AB (Nebraska); MA (Nebraska); PhD (Washington)
Office: Frandsen 027
Telephone: (775) 682-6394
Personal Webpage / Blog: http://wolfweb.unr.edu/homepage/boardman/
Medieval Studies, Chaucer, Arthurian Tradition, Biblical Studies, General Humanities
The Arthurian Annals: The Tradition in English from 1250 to 2000. (2003)
Forgotten Arthurian Poetry.
Phil Boardman, who directed the Core Humanities program for fourteen years, is a professor in the English department. A specialist in medieval literature and the culture of the Middle Ages, he teaches courses in Chaucer, Arthurian literature, the Bible, and Core Humanities. His bachelor's and master's degrees are from the University of Nebraska, and he earned his Ph.D. degree at the University of Washington. With Jim Bernardi in the theatre department, he led for many years an annual London Theatre and Literary Arts tour; before that he led summer tours to England and France, and to Italy and Greece. He taught for USAC in Lueneburg, Germany. He has made numerous appearances as the Chautauqua character Geoffrey Chaucer and also as Sir Thomas Malory. Besides hiking, cross-country skiing, and kayaking, his activities include performing with musical groups, including the Nevada Opera Chorus (more than eighty productions), the vocal quartet Reno Early Music, and the men’s ensemble Orfeo.
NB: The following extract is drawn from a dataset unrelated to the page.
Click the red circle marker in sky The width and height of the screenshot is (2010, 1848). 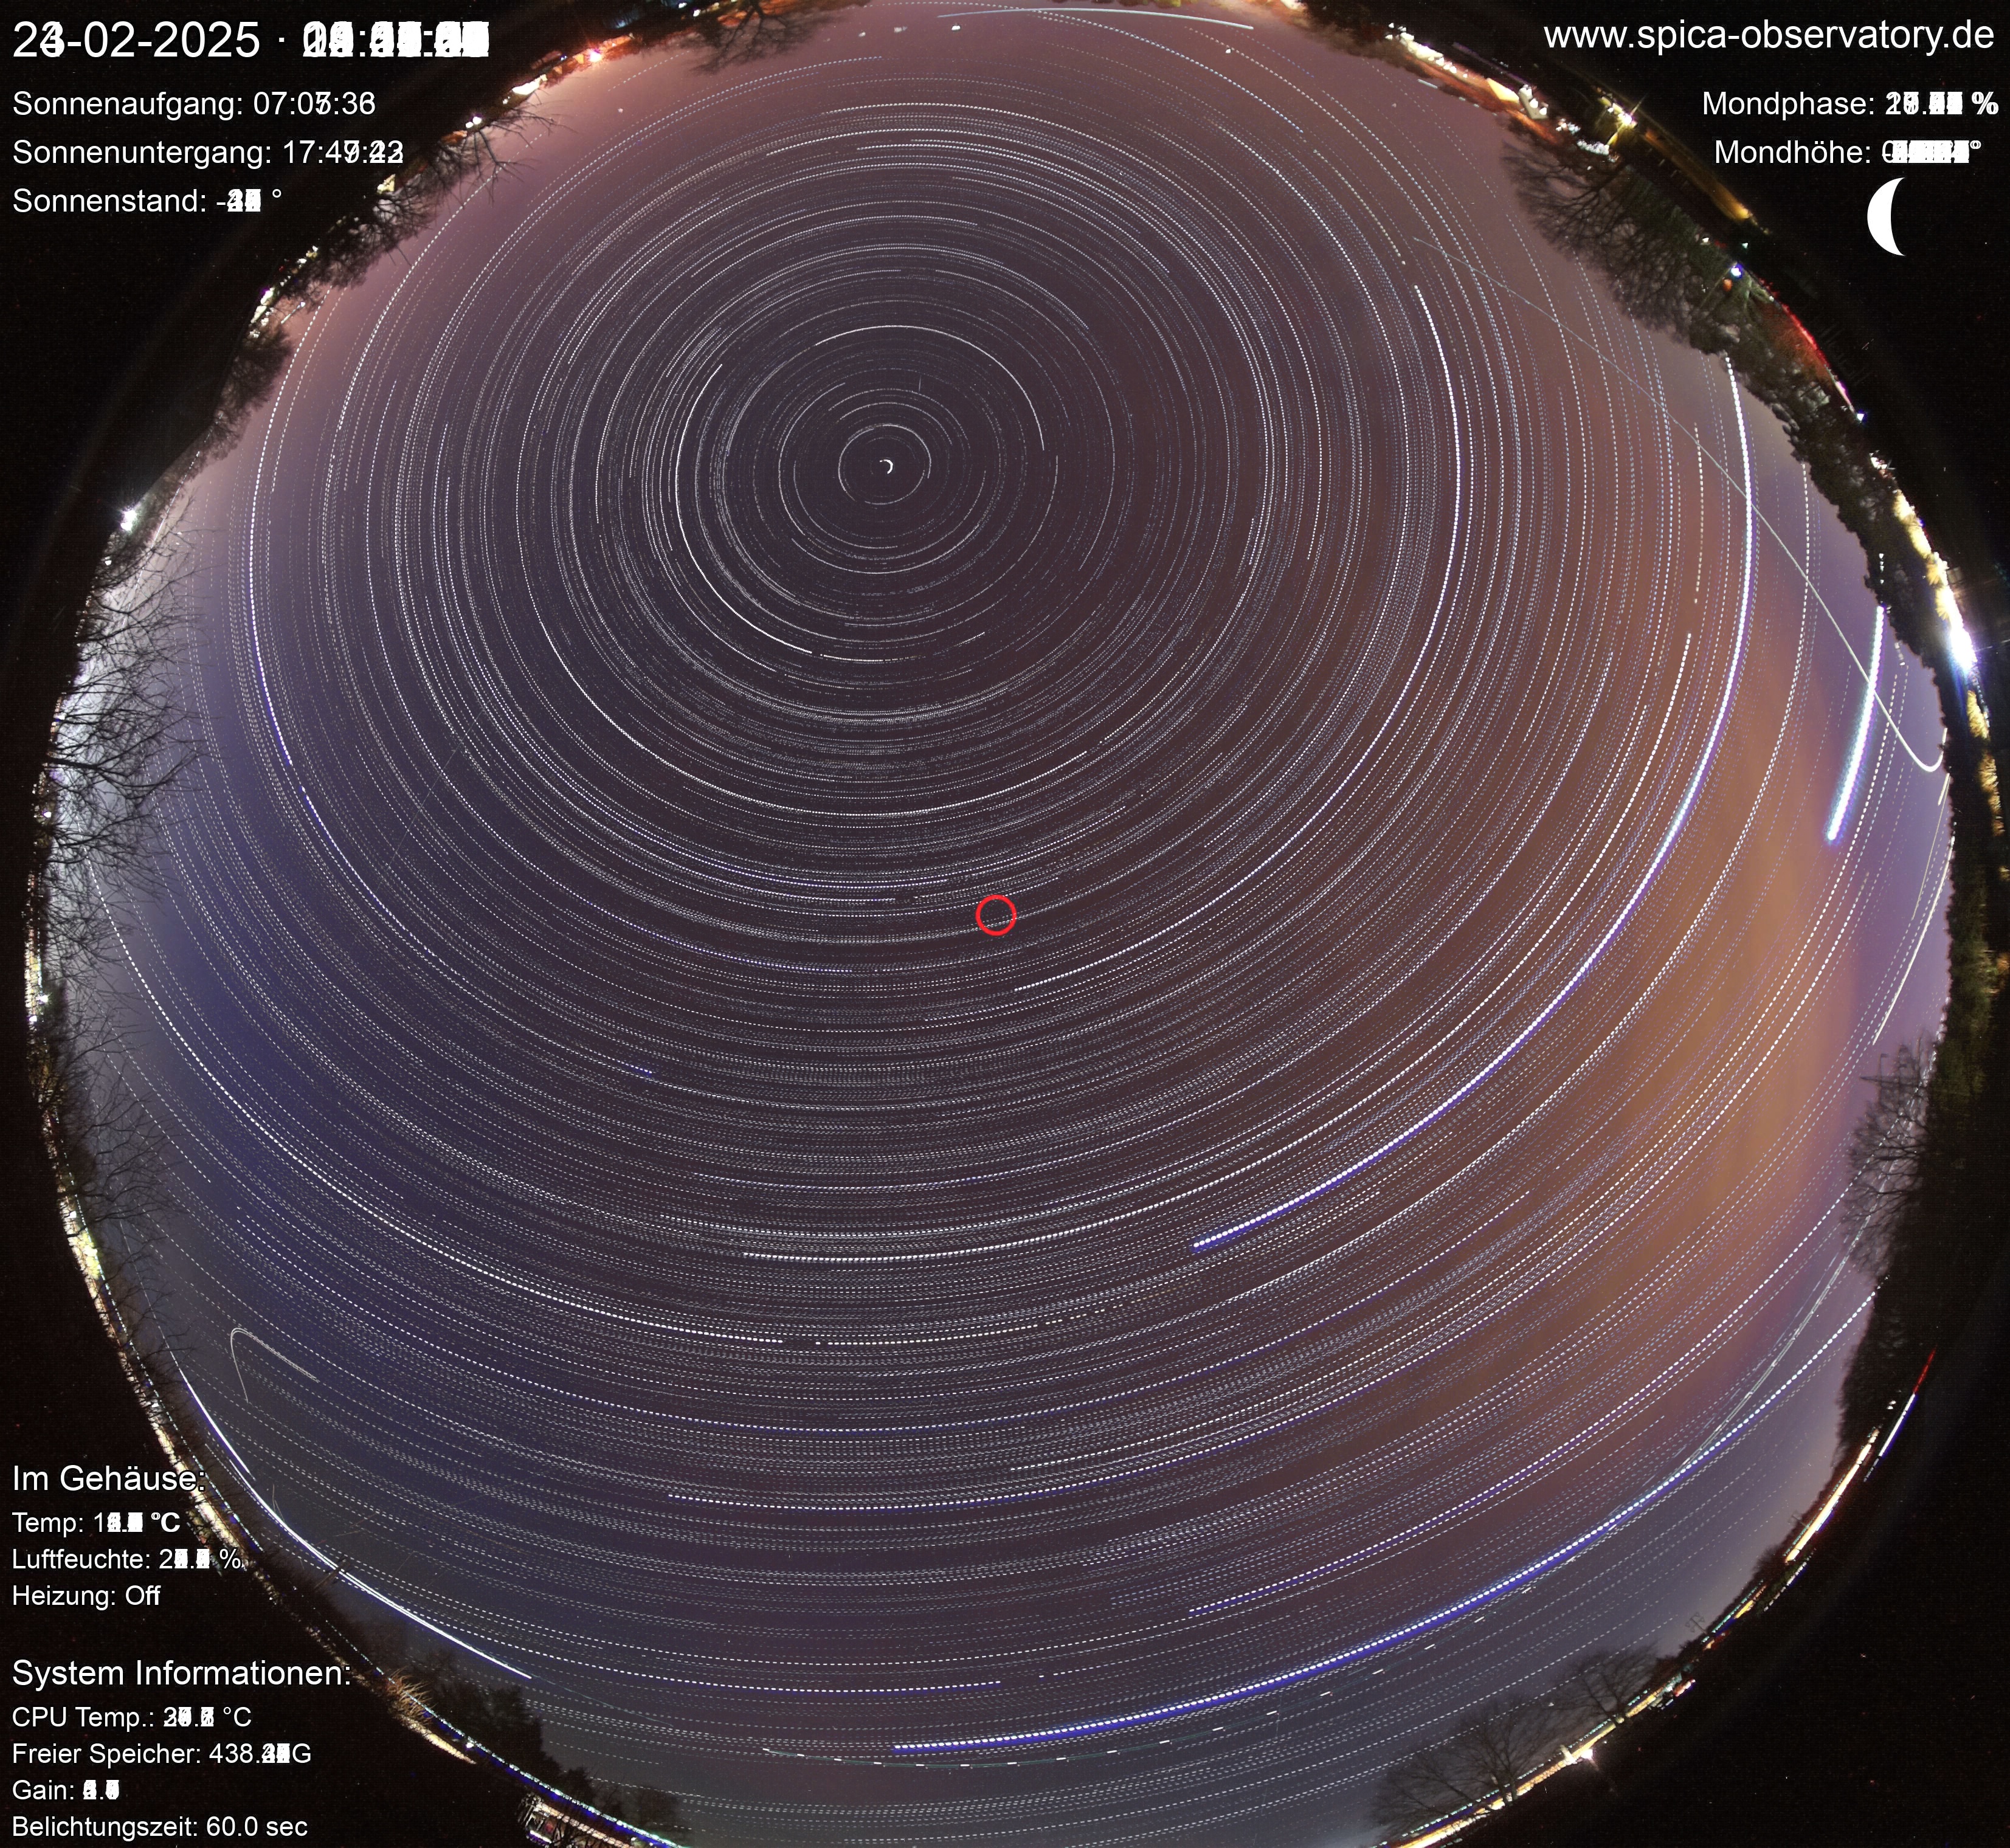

He has taught at the University of Nevada since 1974 and has won teaching awards from the College of Arts and Science, the University of Nevada, and the Nevada Board of Regents, as well as the Carnegie Endowment for the Advancement of Teaching ("Nevada Professor of the Year," 2003). He was executive co-producer of the KNPB series, The Western Traditions Lectures and is editor of the reader for Core Humanities 201, Enduring Legacies: Ancient and Medieval Cultures, now in its sixth edition. His comprehensive guide to the popular traditions of King Arthur in English, The Arthurian Annals: The Tradition in English from 1250 to 2000, was published by Oxford University Press (2004), and it earned him the College of Liberal Arts Dean’s Award for Research.